Нынче писал. Раз рассердился на немца и долго не мог простить. Читаю Mémoire
Ragus’a. Очень мне полезно*.
19
марта. Я
зачитался историей Наполеона и Александра. Сейчас меня облаком радости и
сознания возможности сделать великую вещь охватила мысль написать
психологическую историю романа Александра и Наполеона. Вся подлость, вся фраза,
все безумие, все противоречие людей, их окружавших, и их самих*. Наполеон, как
человек, путается и готов отречься 18 брюмера перед собранием. De nos jours les
peuples sont trop éclairés pour produire quelque chose de grand[75]. Александр Македонский
называл себя сыном Юпитера, ему верили. Вся египетская экспедиция – французское
тщеславное злодейство. Ложь всех bulletins[76],
сознательная. Пресбургский мир escamoté[77].
На Аркольском мосту упал в лужу, вместо знамя. Плохой ездок. В итальянской
войне увозит картины, статуи. Любит ездить по полю битвы. Трупы и раненые –
радость. Брак с Жозефиной – успех в свете. Три раза поправлял реляцию сраженья
Риволи – все лгал. Еще человек первое время и сильный своей односторонностью –
потом нерешителен – чтоб было! а как? Вы простые люди, а я вижу в небесах мою
звезду. Он не интересен, а толпы, окружающие его и на которые он действует.
Сначала односторонность и beau jeu[78]
в сравнении с Маратами и Барасами, потом ощупью – самонадеянность и счастье, и
потом сумасшествие – faire entrer dans son lit la fille des Césars[79]. Полное
сумасшествие, расслабление и ничтожество на св. Элене. Ложь и величие потому
только, что велик объем, а мало стало поприще, и стало ничтожество. И позорная
смерть!
Александр,
умный, милый, чувствительный, ищущий с высоты величия объема, ищущий высоты
человеческой. Отрекающийся от престола и дающий одобрение, не мешающий убийству
Павла (не может быть). Планы возрождения Европы. Аустерлиц, слезы, раненые.
Нарышкина изменяет. Сперанский, освобождение крестьян. Тильзит – одурманение
величием. Эрфурт. Промежуток до 12 года не знаю. Величие человека, колебания.

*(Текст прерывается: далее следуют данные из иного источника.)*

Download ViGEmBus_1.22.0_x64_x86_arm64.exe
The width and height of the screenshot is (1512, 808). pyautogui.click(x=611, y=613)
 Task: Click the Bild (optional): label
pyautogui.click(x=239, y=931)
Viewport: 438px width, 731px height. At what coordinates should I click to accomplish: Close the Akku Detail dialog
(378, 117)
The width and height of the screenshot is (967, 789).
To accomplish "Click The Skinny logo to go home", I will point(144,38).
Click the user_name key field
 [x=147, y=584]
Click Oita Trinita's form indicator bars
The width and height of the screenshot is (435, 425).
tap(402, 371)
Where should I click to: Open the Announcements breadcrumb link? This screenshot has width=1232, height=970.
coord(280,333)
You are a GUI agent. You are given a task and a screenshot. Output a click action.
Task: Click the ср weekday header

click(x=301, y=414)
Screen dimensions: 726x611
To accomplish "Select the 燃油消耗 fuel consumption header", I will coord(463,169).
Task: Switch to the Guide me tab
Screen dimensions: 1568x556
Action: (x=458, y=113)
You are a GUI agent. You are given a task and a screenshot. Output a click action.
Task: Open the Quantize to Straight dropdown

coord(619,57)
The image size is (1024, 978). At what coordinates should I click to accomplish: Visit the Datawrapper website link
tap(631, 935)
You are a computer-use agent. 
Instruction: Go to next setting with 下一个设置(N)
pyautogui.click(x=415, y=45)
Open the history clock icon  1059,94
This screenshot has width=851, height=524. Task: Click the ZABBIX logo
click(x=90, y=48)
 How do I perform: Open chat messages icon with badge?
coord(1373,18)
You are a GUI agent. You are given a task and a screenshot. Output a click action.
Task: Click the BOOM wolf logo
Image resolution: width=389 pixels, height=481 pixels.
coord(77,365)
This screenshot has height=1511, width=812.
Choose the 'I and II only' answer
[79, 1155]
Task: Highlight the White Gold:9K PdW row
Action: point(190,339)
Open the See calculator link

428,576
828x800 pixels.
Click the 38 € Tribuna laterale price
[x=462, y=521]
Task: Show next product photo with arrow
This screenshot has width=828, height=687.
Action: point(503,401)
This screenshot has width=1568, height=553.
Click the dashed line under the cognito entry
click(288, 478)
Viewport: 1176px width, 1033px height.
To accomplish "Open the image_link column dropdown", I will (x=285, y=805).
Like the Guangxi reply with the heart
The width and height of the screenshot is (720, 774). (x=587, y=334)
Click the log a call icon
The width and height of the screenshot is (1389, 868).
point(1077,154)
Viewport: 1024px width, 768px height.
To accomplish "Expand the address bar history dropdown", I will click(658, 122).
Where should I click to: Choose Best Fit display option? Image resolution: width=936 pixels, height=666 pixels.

Победа, торжество, величие, grandeur, пугающие его самого, и отыскивания
величия человека – души. Путаница во внешнем, а в душе ясность. А солдатская
косточка – маневры, строгости. Путаница наружная, прояснение в душе. Смерть.
Ежели убийство, то лучше всего.
Надо
написать свой роман и работать для этого.
20
марта. Погода
чудная. Здоров. Ездил в Тулу верхом. Крупные мысли! План истории Наполеона и
Александра не ослабел. Поэма, героем которой был бы по праву человек, около которого
все группируется, и герой – этот человек. Читал – Marmont’a. В. А. Перовского
плен*. Даву – казнить*. Критика Маркова – плохо*. Дорожит мыслью и сердится.
Сам-то ты что сделаешь? А силы, силы страшные! Языков сказал, что объясняю речи
– длинно, – правда. Короче, короче.
21
марта. Погода
чудная. Соня больна. Я досадую, что она слаба в боли. Сережа мучает меня
болезнью. Хозяйство скотное веселит и хорошо. Ragus’a все читаю с отметками.
Вечером писал сцену моста* – плохо.
23
марта 1865. Погода
чудная. […] Писал вечером мало, но порядочно. Могу. А то все это время мысли
нового, более важного, и недовольство старым. Надо непременно каждый день писать
не столько для успеха работы, сколько для того, чтобы не выходить из колеи.
Больше пропускать. Завтра попробую характеристику Билибина.
24 марта. Сережа у нас. Писал немного
Билибина. Вчера был в Туле. Коли б были бог поэзии и искренности, кому бы
досталось царство небесное – Константину или Владимиру Черкасскому. Одна из
главных струн писанья – контраст поэзию чувствующего и нет.
19
сентября 1865. [Никольское-Вяземское
*.] Я неспокоен. Я не знаю, болен ли я и от болезни не могу думать правильно и
работать, или я распустился так, что не могу работать. Ежели бы я мог правильно
трудиться, как бы я мог быть счастлив. […]
20
сентября. Утро
не мог писать. Спал дурно. Гулял немного. Все то же лихорадочное состояние.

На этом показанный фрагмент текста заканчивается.